The DNA in chromatin is tightly wound around nucleosomes — but how does it get that way? Although several factors are known to deposit histones on DNA during DNA synthesis, a report in Molecular Cell now uncovers an independent chromatin-assembly pathway that is not coupled to DNA replication.

Geneviève Almouzni and colleagues were studying HIRA, a protein that was previously shown to interact with histones in mammals. They first isolated the homologue of HIRA in Xenopus laevis, and showed that GST–HIRA could bind to all four core histones (H2A, H2B, H3 and H4) with varying affinities.

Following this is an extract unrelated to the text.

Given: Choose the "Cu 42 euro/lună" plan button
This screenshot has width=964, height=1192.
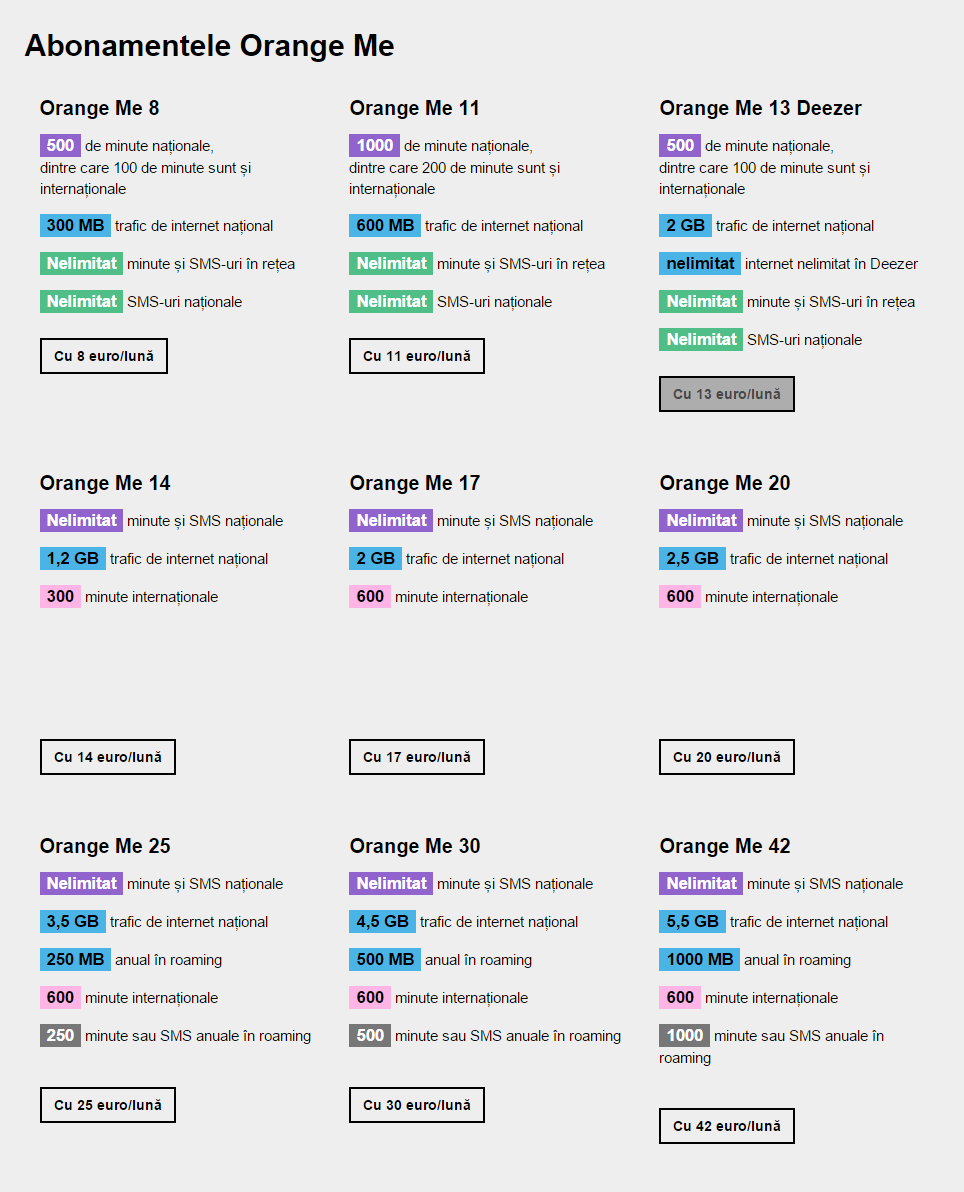Looking at the screenshot, I should click(727, 1126).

The authors next used a supercoiling assay to show that HIRA can facilitate the formation of nucleosomes in vitro. They mixed purified histones with a relaxed DNA plasmid in the presence of recombinant HIRA, then monitored the electrophoretic mobility of the plasmid. Nucleosome assembly causes supercoiling of the DNA, and hence faster migration on a gel.

Almouzni and co-workers then studied nucleosome assembly using Xenopus egg extracts, which are very efficient at chromatin assembly and are enriched in HIRA. Although these extracts could promote nucleosome assembly, extracts that had been immunodepleted of HIRA could not. However, depletion of HIRA did not affect the chromatin-assembly activity that is coupled to nucleotide-excision repair or to DNA synthesis.

These results, conclude the authors, “show that HIRA is critical in a specific chromatin-assembly process that is not coupled to DNA synthesis”. What they also emphasize is that there are at least two distinct nucleosome-assembly pathways.